Trelis/tricky-tts-public
收藏Hugging Face2026-03-31 更新2026-04-05 收录
下载链接:
https://hf-mirror.com/datasets/Trelis/tricky-tts-public
下载链接
链接失效反馈官方服务:
资源简介:
---
license: mit
tags:
- tts
- text-to-speech
- evaluation
- benchmark
- english
language:
- en
---
# Tricky TTS
A benchmark dataset for evaluating text-to-speech (TTS) models on linguistically and
typographically challenging English text.

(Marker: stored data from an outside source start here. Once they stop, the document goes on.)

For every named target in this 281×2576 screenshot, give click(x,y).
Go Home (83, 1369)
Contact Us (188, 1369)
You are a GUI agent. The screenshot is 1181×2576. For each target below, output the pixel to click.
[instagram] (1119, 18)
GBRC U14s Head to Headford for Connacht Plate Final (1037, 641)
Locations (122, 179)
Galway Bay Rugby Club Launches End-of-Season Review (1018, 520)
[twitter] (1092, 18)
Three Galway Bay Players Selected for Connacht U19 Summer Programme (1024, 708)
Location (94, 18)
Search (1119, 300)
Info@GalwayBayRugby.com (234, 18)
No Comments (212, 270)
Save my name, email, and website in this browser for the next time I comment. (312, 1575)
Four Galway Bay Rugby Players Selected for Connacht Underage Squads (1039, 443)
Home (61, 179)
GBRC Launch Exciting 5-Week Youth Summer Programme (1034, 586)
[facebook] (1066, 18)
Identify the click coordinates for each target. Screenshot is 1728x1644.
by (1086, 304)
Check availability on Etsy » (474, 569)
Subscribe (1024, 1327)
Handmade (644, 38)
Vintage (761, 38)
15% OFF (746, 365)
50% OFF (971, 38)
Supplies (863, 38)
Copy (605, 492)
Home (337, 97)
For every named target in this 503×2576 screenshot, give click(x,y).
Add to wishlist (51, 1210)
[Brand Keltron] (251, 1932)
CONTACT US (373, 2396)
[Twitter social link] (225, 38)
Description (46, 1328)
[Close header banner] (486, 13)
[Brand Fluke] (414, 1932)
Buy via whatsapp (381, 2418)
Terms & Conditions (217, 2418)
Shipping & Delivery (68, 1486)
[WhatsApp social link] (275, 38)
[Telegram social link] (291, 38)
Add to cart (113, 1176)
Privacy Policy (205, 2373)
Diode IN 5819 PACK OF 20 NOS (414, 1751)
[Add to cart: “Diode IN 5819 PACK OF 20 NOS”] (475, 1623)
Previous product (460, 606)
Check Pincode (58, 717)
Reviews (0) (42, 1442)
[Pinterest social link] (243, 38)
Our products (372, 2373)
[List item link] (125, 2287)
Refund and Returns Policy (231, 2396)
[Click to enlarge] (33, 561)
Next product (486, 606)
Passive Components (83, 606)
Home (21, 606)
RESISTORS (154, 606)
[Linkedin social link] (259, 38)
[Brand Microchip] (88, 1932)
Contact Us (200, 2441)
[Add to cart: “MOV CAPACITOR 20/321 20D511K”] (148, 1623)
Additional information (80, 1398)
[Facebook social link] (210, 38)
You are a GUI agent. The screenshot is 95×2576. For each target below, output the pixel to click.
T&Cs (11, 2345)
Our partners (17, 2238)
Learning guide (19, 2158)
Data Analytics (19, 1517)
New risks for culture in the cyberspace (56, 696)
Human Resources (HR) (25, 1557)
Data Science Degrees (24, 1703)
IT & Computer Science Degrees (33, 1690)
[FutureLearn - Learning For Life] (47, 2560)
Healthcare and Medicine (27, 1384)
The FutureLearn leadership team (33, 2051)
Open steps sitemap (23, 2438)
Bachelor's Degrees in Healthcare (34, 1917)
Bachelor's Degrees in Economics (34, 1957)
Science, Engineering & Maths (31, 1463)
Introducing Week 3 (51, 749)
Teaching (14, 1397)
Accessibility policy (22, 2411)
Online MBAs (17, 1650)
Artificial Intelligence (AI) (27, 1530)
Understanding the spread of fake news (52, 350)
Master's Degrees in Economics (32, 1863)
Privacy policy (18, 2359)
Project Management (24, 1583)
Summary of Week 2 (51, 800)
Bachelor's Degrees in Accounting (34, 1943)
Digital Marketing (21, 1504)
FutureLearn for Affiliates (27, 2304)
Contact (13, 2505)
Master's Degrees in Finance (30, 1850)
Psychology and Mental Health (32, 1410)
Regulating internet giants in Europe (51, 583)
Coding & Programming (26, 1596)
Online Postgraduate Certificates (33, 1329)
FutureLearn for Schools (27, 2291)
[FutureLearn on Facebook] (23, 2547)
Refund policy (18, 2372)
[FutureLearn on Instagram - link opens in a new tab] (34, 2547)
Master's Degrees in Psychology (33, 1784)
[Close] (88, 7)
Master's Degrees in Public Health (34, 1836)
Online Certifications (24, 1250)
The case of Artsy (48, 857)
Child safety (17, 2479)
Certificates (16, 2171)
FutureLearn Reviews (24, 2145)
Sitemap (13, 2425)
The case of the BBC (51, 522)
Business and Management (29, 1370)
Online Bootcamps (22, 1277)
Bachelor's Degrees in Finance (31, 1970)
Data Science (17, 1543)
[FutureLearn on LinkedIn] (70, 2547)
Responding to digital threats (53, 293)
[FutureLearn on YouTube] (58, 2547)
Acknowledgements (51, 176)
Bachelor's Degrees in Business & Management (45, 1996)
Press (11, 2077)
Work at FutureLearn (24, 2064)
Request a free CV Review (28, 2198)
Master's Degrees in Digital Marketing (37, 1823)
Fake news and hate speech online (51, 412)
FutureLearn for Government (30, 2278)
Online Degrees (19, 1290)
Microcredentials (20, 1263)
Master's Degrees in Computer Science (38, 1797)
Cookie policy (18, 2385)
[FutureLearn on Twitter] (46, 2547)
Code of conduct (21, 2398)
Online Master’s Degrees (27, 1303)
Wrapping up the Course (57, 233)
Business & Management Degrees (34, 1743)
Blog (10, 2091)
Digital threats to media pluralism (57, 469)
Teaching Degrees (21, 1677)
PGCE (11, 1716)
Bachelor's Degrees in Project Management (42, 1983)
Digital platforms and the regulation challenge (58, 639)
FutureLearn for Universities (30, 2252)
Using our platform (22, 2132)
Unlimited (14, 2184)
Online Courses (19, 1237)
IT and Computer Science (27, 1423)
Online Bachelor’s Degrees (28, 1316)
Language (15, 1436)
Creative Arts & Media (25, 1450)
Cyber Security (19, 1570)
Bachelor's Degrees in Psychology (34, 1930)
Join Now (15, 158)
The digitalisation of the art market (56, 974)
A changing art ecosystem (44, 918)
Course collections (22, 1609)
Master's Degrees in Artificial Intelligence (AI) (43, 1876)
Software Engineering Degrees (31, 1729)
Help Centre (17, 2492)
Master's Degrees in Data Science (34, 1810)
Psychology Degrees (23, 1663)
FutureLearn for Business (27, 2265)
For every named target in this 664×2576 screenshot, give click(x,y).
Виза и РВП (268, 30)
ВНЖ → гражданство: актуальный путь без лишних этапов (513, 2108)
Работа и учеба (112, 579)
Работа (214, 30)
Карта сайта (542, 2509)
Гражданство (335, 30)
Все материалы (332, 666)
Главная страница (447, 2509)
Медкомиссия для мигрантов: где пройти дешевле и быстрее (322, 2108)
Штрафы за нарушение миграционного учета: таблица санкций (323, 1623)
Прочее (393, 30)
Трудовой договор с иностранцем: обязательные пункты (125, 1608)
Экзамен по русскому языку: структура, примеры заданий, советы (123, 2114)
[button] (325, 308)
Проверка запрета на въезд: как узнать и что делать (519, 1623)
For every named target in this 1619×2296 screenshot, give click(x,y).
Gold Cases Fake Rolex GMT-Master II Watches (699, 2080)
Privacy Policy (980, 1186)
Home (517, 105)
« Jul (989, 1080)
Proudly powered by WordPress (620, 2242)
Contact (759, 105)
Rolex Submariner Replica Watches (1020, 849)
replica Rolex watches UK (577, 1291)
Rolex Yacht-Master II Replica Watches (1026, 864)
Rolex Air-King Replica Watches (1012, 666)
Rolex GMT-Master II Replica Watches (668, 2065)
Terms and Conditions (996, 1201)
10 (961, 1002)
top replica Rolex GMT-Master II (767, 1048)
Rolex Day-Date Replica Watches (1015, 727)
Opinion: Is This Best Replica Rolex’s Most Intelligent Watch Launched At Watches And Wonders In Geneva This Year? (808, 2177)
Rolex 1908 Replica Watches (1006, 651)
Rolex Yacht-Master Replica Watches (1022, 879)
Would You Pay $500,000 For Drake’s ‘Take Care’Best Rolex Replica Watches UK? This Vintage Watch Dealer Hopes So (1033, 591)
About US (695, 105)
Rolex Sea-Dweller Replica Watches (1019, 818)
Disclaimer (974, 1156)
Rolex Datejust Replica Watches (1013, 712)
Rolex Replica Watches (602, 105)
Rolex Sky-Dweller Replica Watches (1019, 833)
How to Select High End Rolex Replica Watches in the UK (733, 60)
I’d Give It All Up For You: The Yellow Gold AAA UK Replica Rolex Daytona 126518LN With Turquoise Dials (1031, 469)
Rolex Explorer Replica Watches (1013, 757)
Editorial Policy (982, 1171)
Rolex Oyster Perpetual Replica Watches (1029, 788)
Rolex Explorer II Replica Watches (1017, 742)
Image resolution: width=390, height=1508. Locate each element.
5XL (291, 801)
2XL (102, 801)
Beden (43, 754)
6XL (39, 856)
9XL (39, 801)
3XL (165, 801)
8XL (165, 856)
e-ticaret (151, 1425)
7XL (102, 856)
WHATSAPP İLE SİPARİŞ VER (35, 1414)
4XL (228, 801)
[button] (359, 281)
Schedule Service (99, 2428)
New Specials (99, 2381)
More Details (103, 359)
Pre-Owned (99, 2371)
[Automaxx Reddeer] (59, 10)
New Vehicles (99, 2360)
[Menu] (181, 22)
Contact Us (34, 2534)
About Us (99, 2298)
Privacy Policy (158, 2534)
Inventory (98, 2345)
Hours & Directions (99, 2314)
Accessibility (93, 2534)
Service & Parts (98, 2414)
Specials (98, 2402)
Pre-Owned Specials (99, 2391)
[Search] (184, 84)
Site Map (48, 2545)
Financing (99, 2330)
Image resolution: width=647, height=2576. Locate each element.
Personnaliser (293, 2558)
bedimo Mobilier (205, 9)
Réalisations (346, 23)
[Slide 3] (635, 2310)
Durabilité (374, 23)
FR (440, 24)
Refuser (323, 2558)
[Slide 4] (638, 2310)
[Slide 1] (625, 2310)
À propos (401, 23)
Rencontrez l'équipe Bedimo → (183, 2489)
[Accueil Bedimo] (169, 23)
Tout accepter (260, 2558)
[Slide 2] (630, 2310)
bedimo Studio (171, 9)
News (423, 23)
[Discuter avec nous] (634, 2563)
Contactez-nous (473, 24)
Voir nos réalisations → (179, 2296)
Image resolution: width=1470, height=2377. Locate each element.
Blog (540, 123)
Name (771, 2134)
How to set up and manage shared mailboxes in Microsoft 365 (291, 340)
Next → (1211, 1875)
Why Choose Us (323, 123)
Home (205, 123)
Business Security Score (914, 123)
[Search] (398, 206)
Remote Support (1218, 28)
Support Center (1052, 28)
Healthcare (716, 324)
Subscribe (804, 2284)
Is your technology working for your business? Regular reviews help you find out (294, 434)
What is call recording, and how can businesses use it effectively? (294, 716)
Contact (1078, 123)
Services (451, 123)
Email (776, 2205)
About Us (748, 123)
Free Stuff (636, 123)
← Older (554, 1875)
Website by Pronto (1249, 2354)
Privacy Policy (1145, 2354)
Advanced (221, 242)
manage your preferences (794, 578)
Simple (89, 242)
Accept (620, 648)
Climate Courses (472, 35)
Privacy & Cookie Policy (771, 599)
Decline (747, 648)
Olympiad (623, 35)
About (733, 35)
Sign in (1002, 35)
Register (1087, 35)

Each row is designed to stress-test a specific
failure mode that separates capable TTS systems from weaker ones.
## Built with Trelis Studio
Evaluations were run using [Trelis Studio](https://studio.trelis.com). For custom voice model development, see [Trelis Voice AI Services](https://trelis.com/voice-ai-services/).
## Evaluation methodology
- **Round-trip ASR CER**: TTS model generates audio → Whisper transcribes back → CER vs human reference
- **MOS (naturalness)**: UTMOS score on generated audio
## Dataset
4 rows covering four challenge categories:
| Category | What it tests |
|---|---|
| `symbol_expansion` | Unicode symbols, units, operators — `≥`, `μL`, `±`, `×10⁶` |
| `abbreviation_reading` | Acronyms, initialisms, roman numerals, dotted titles — `IEEE`, `Vol. XII`, `F.A.C.C.` |
| `proper_nouns` | Irish/Celtic names, HuggingFace model paths, brand names |
| `prosody_and_punctuation` | Em-dashes, ellipses, onomatopoeia, rhythm — `zzz`, `Psst`, `whoosh` |
Columns: `text`, `category`, `spoken_form` (normalised reference transcription), `reference_audio` (human voice recording, webm), `reference_asr` (transcription of reference audio by `openai/whisper-large-v3` via Trelis Studio ASR eval).
## Usage
```python
from datasets import load_dataset
ds = load_dataset("Trelis/tricky-tts-public", split="train")
for row in ds:
print(row["category"], row["text"])
```
## Leaderboard
Evaluated with round-trip ASR (Whisper large-v3 human reference, `fireworks/whisper-v3` scoring).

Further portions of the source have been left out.